Coarctation of the aorta - the current state of surgical and transcatheter therapies

Abstract

Aortic coarctation represents a distinct anatomic obstruction as blood moves from the ascending to the descending aorta and can present in a range of ages from infancy to adulthood. While it is often an isolated and discrete narrowing, it can also be seen in the more extreme scenario of severe arch hypoplasia as seen in the hypoplastic left heart syndrome or in conjunction with numerous other congenital heart defects. Since the first description of an anatomic surgical repair over sixty years ago, an evolution of both surgical and transcatheter therapies has occurred allowing clinicians to manage and treat this disease with excellent results and low morbidity and mortality. This review focuses on the current state of both transcatheter and surgical therapies, paying special attention to recent data on long-term follow-up of both approaches. Further, current thoughts will be explored about future therapeutic options that attempt to improve upon historical long-term outcomes.

Fig. (1)

Angiogram of aortic coarctation in an infant.
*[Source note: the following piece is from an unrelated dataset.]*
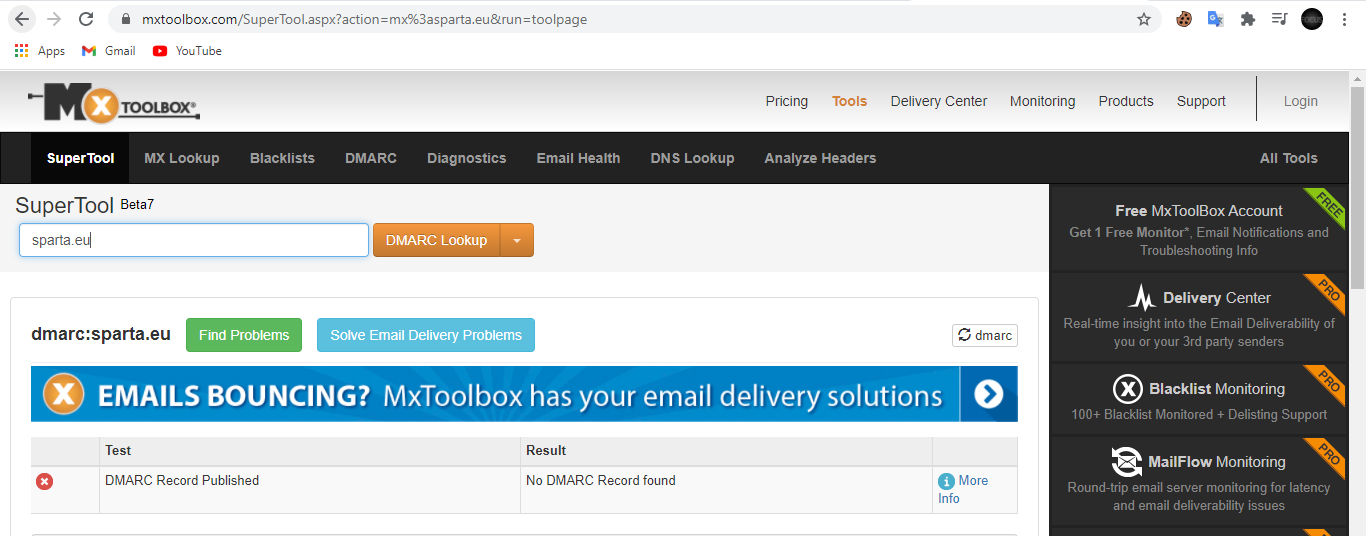Screen dimensions: 1366x536
Task: Click the cookie extension icon
Action: pos(1184,19)
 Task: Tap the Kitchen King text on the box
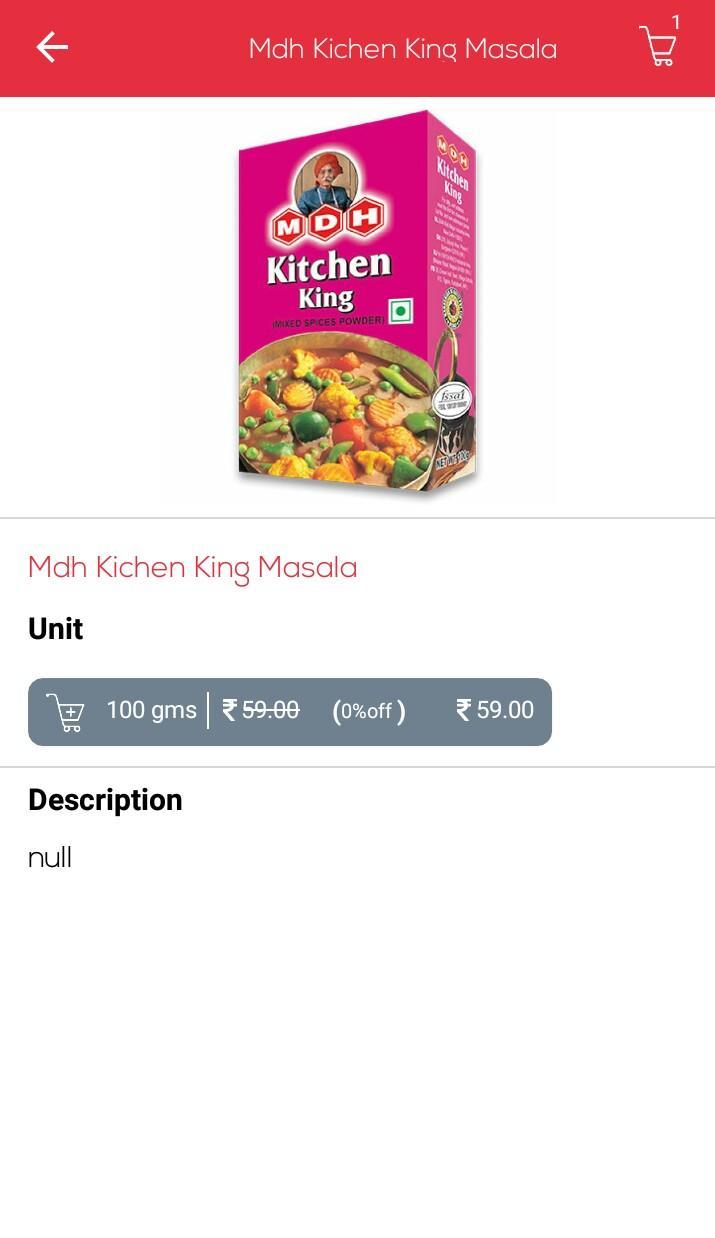[328, 279]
The solid black arrow denotes discrete coarctation just distal to the takeoff of the left subclavian artery in what is commonly the juxtaductal position.

Fig. (2)

Panel A shows a two-dimensional transthoracic echocardiogram from the suprasternal view demonstrating a discrete narrowing just distal to the take-off of the left subclavian artery. This individual did not have a displaced left subclavian artery but instead had an aberrant right subclavian artery originating near the coarctation (not shown). Note the continuous high velocity color Doppler signal across the hypoplastic coarctation segment (Panel B).

Fig. (3)

Magnetic resonance imaging of a 13 year-old female with a history of coarctation repair by end-to-end anastomosis as an infant. Hypertension, with a 20 mmHg extremity gradient seen during follow-up, led to further evaluation which revealed a discrete area of recoarctation (white arrow). She successfully underwent endovascular stenting and is currently doing well.

Fig. (4)

Angiogram demonstrating aneurysm development (Panel A, black arrow) in a 13 year-old patient who previously underwent subclavian flap aortoplasty for coarctation of the aorta. Magnetic resonance imaging of a 30 year-old patient in Panel B also demonstrates aneurysm formation (white arrow) after subclavian flap-aortoplasty. Note the absence of the left subclavian artery in both images.

Fig. (5)

Recurrent coarctation shown in this 1-year old patient who previously underwent repair by subclavian flap aortoplasty. The white arrow demonstrates the absent left subclavian artery, while the black arrow demonstrates the recurrent coarctation. Balloon angioplasty successfully reduced the gradient across the obstruction from 80 mmHg to 15mmHg. This patient further has a common origin of the left carotid artery and the innominate artery, a common aortic arch variant.

Fig. (6)

This patient with a ventricular septal defect and coarctation of the aorta previously underwent ventricular septal defect surgical patch closure and coarctation repair. Recurrence of the coarctation in a long-segment, however, necessitated placement of an interposition graft (black arrow). Recurrent obstruction is seen at the proximal end of the graft (white arrow). Note pacemaker wires related to post-surgical heart block.

Fig. (7)

This 1 year-old infant presented with post-operative recurrent coarctation of the aorta (Panel A, black arrow) after patch aortoplasty. A high-pressure angioplasty balloon is inflated across the obstructed segment (Panel B), with improvement angiographically (Panel C) and hemodynamically (pressure gradient reduced from 55 mmHg to 10 mmHg).

Fig. (8)

This 8 year-old patient with native coarctation of the aorta, as shown in Panel A, had a 50 mmHg gradient across the narrowed segment (black arrow). He underwent angioplasty with stent placement (Panel B, white arrow), completely eliminating the pressure gradient as well as the anatomic obstruction (Panel C).

Fig. (9)

Computed tomography scan with three-dimensional reconstruction in a 22 year-old patient with recurrent coarctation. Note the presence of an endovascular stent in the descending aorta (white arrow) with no proximal aneurysm formation.